Jest "not allowed to reference out of scope variables" for typescript types
Created by: sampsonjoliver
Is this a bug report?
Yes
Did you try recovering your dependencies?
Yes
Environment
Yarn 1.10.1 on Windows 10 CRA 2.1 Node 8.10.0
Steps to Reproduce
- Init a CRA using typescript
yarn create-react-app <name> --typescript
- In
App.test.tsx
, mock a package, specifying a type argument in the mock value
type MyType = {};
jest.mock('./index', () => {
return {
index: (foo: MyType ) => foo
};
});
it('renders without crashing', () => {
...
});
- Run tests
yarn test
Expected Behavior
Typescript and all type information to be removed/ignored during runtime by the test runner.
Actual Behavior
It seems like the babel-plugin-jest-hoist
doesn't play with babel's typescript compiler, and is being fed sources that still have type information attached while it's running. Which would be a-okay, except that Jest gets angry any time something is referenced inside a mock function that doesn't start with mock<TheThing>
.
This might be a babel issue rather than a CRA issue - but raising it here as this is behaviour that works in react-scripts-ts - probably thanks to the way ts-jest
loads the tests - but doesn't work with CRA 2.1.
Here's the output from jest
babel-plugin-jest-hoist: The module factory of `jest.mock()` is not allowed to reference any out-of-scope variables.

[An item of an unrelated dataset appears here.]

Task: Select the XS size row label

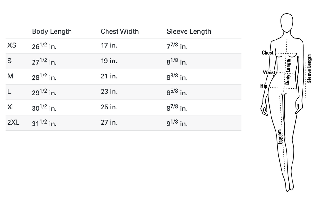Action: click(x=12, y=45)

Invalid variable access: MyType
Whitelisted objects: Array, ArrayBuffer, Boolean, DataView, Date, Error, EvalError, Float32Array, Float64Array, Function, Generator, GeneratorFunction, Infinity, Int16Array, Int32Array, Int8Array, InternalError, Intl, JSON, Map, Math, NaN, Number, Object, Promise, Proxy, RangeError, ReferenceError, Reflect, RegExp, Set, String, Symbol, SyntaxError, TypeError, URIError, Uint16Array, Uint32Array, Uint8Array, Uint8ClampedArray, WeakMap, WeakSet, arguments, console, expect, isNaN,
jest, parseFloat, parseInt, require, undefined, DTRACE_NET_SERVER_CONNECTION, DTRACE_NET_STREAM_END, DTRACE_HTTP_SERVER_REQUEST, DTRACE_HTTP_SERVER_RESPONSE, DTRACE_HTTP_CLIENT_REQUEST, DTRACE_HTTP_CLIENT_RESPONSE, COUNTER_NET_SERVER_CONNECTION, COUNTER_NET_SERVER_CONNECTION_CLOSE, COUNTER_HTTP_SERVER_REQUEST, COUNTER_HTTP_SERVER_RESPONSE, COUNTER_HTTP_CLIENT_REQUEST, COUNTER_HTTP_CLIENT_RESPONSE, global, process, Buffer, clearImmediate, clearInterval, clearTimeout, setImmediate, setInterval, setTimeout.
Note: This is a precaution to guard against uninitialized mock variables. If it is ensured that the mock is required lazily, variable names prefixed with `mock` (case insensitive) are permitted.
Solution currently is to either not include type information inside of the jest.mock(...)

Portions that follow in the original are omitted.